Based in Washington, D.C., Culbertson has an investigative background and has been working on Traficant's plan to reform the Justice Department, Straub said.
Hogan said the FBI used him in 1996 to gather information about Mark A. Batcho, the man convicted of attempting to kill Paul J. Gains in a mob hit Dec. 24, 1996, 10 days before he took office as Mahoning County prosecutor.
What's alleged: Hogan said his letter to Culbertson says that the FBI has failed to provide him with adequate protection and that deputies at the jail placed him in harm's way last month when Batcho, whom he's known 10 years, allegedly attacked him.
FBI Special Agent Andrew G. Arena, in charge of the bureau's Boardman office, had no comment about Hogan.

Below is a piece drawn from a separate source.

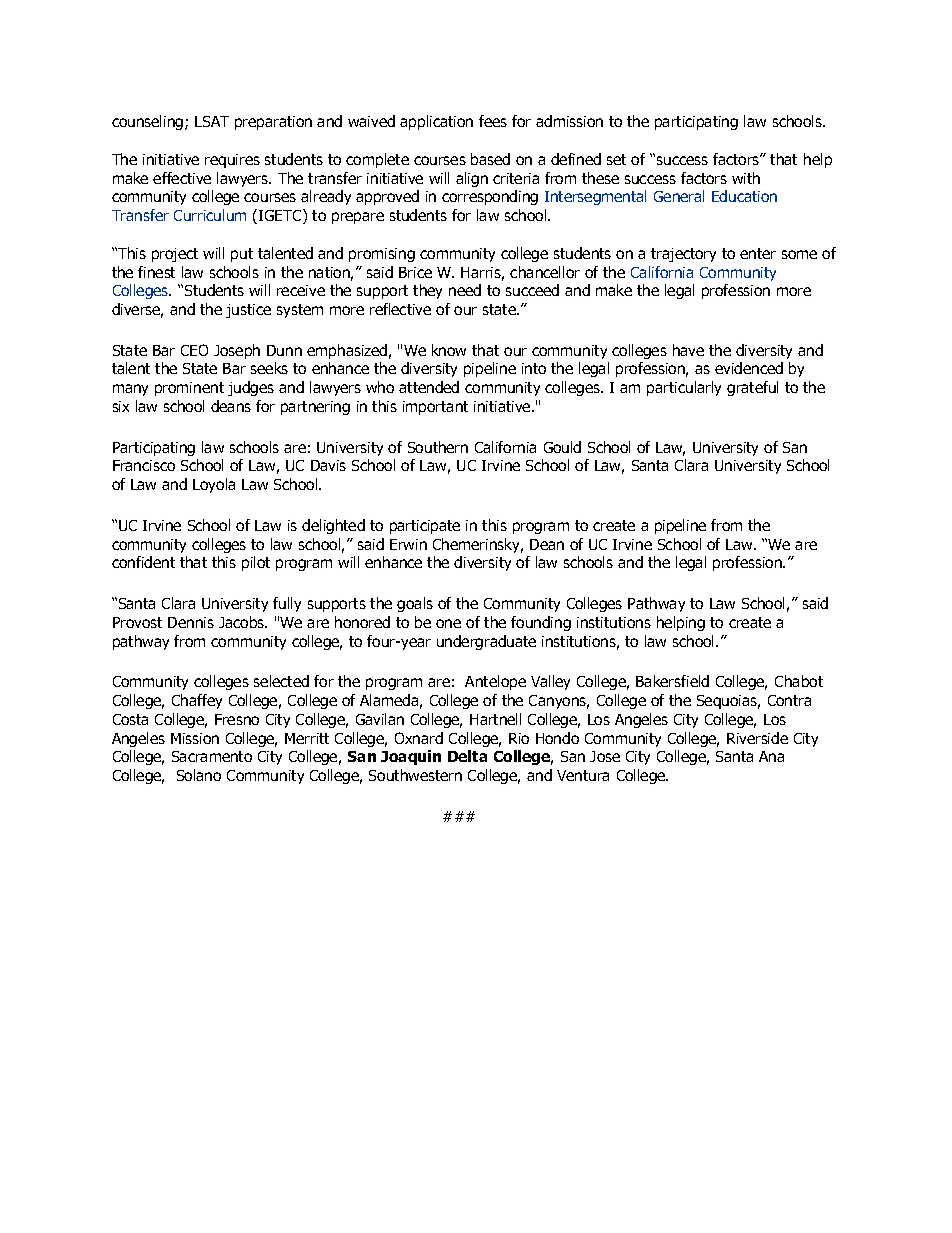  What do you see at coordinates (436, 122) in the screenshot?
I see `application` at bounding box center [436, 122].
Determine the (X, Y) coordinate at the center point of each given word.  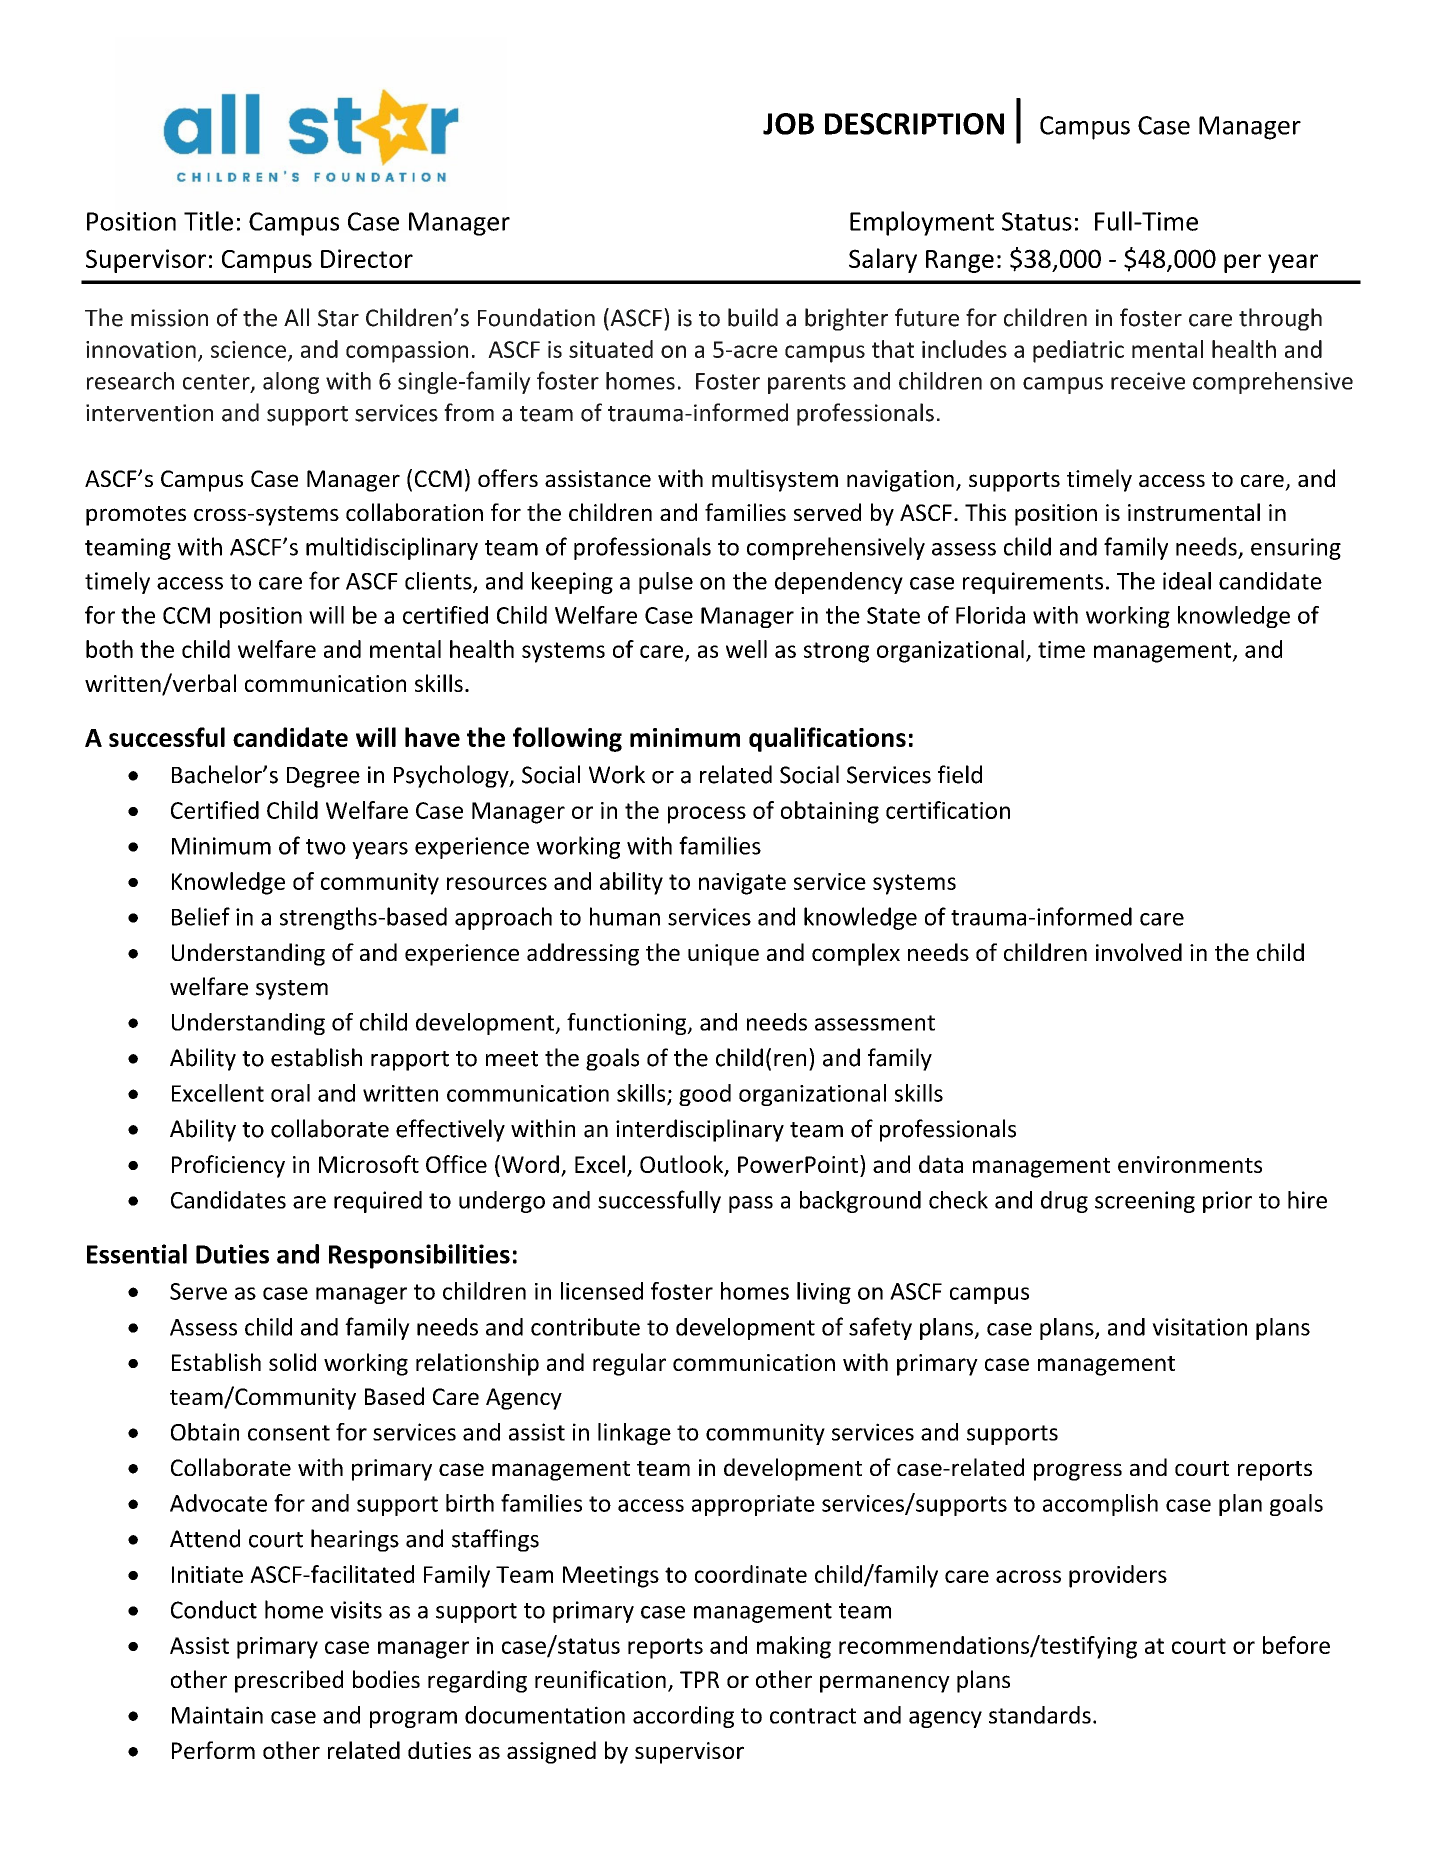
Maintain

Batcho is serving an 18-year state prison sentence for the Gains shooting and has been at the county jail awaiting trial, charged in connection with the murder of a Boardman man. The 34-year-old Campbell man is now charged in the Feb. 23 assault of Hogan.
Hogan had been in the county jail on a probation violation and asked deputies to not put him near Batcho. In a statement to deputies after the beating, Hogan quoted Batcho as saying, "That's what snitches get."
Moved by deputies: Hogan said he had been in one pod and then had to be moved to a medical pod because of his medication. From there, because the space was needed, he said deputies placed him -- despite his protestations -- in the pod that housed Batcho.
Hogan said that when he went to empty a wastebasket, he was hit in the back of the head, which caused him to hit the wall and fall to the floor, and then he was stabbed in the head with a ballpoint pen, reports show. Deputies said Hogan had bruises and scratches on his head and had been kicked.
Batcho's pretrial in the assault charge was expected today in municipal court.